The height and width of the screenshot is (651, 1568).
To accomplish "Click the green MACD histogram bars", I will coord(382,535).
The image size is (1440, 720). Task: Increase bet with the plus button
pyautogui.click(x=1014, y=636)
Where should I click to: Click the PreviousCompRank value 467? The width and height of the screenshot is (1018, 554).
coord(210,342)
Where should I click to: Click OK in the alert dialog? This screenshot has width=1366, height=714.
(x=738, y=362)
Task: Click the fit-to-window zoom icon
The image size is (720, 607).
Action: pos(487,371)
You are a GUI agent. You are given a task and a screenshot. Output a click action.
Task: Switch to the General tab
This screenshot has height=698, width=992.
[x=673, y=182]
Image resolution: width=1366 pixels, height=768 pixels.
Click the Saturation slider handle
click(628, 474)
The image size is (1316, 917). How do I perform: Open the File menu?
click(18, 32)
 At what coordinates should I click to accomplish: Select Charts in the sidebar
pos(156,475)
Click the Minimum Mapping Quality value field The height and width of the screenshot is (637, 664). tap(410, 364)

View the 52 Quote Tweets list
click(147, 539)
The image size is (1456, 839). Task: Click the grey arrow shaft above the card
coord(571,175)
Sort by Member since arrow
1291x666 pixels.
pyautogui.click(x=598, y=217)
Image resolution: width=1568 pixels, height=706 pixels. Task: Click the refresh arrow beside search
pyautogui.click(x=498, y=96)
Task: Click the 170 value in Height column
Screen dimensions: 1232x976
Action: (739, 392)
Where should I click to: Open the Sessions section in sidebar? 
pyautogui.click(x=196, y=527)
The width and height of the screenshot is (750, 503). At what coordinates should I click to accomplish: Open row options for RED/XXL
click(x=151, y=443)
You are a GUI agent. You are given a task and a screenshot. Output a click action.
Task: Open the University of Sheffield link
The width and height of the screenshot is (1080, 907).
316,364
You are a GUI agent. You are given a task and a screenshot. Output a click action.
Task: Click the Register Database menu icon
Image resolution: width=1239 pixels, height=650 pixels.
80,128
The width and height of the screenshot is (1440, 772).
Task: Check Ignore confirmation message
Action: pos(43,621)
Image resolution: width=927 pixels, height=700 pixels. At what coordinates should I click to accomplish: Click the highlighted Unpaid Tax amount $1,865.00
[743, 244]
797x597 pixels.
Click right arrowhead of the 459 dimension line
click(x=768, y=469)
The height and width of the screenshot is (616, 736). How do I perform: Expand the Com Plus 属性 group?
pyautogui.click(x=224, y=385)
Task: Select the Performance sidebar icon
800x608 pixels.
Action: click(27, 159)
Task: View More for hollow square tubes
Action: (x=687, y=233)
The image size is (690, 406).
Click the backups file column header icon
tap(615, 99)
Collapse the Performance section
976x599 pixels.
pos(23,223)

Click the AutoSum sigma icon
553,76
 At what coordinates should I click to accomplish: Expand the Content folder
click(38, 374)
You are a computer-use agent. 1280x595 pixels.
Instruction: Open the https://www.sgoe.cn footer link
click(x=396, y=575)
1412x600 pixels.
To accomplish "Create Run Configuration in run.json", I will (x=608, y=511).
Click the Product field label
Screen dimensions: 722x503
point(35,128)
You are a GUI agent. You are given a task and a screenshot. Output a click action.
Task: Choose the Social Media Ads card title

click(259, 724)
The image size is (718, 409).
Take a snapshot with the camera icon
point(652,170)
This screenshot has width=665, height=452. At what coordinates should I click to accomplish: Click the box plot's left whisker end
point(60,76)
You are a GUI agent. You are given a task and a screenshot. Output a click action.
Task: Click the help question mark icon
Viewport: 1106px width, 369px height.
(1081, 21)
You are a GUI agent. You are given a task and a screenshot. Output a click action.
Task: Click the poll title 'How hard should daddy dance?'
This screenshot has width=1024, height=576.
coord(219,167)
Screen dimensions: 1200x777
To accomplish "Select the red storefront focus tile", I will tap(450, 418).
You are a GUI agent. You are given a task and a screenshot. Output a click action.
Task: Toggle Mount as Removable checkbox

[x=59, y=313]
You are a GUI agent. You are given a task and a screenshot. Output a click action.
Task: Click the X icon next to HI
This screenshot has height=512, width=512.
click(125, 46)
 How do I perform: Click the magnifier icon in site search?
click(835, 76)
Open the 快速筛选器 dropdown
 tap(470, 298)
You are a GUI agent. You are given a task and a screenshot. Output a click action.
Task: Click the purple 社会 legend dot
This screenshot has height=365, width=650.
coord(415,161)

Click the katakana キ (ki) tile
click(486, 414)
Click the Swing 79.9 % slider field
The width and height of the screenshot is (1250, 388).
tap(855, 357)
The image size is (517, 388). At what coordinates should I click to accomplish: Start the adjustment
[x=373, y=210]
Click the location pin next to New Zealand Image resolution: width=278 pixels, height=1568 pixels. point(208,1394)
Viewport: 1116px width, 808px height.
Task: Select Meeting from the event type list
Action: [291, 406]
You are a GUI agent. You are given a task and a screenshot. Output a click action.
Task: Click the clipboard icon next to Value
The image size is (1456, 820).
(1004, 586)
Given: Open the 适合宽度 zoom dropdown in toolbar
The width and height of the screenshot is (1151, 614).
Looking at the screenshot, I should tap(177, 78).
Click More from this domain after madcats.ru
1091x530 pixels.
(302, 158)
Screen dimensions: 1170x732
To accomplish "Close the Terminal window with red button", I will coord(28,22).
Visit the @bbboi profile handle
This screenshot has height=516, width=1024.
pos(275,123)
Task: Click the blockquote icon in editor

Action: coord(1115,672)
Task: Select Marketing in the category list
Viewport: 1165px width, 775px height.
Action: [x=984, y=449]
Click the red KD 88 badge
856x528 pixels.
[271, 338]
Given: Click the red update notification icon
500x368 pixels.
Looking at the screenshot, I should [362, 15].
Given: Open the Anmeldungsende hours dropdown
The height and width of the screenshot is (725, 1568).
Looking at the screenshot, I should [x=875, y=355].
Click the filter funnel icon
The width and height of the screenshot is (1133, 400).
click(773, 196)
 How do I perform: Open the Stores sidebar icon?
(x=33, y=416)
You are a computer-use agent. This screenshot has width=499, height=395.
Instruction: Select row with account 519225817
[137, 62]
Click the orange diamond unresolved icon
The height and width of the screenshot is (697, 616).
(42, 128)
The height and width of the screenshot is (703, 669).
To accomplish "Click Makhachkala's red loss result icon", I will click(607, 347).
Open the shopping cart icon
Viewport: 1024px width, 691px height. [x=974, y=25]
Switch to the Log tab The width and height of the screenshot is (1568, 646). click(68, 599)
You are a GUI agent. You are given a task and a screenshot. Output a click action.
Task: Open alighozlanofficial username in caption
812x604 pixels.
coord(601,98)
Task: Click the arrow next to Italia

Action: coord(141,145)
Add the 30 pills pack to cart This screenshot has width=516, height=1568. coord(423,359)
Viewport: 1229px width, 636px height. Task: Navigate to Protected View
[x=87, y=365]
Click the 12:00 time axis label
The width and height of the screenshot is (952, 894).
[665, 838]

_____

◆ **Instructions for the task**:
Starting at the line that holds "Open the shopping cart icon", retype each line exactly through the end of the entries, both ends included.

◆ **Answer box**:
Open the shopping cart icon
Viewport: 1024px width, 691px height. [x=974, y=25]
Switch to the Log tab The width and height of the screenshot is (1568, 646). click(68, 599)
You are a GUI agent. You are given a task and a screenshot. Output a click action.
Task: Open alighozlanofficial username in caption
812x604 pixels.
coord(601,98)
Task: Click the arrow next to Italia

Action: coord(141,145)
Add the 30 pills pack to cart This screenshot has width=516, height=1568. coord(423,359)
Viewport: 1229px width, 636px height. Task: Navigate to Protected View
[x=87, y=365]
Click the 12:00 time axis label
The width and height of the screenshot is (952, 894).
[665, 838]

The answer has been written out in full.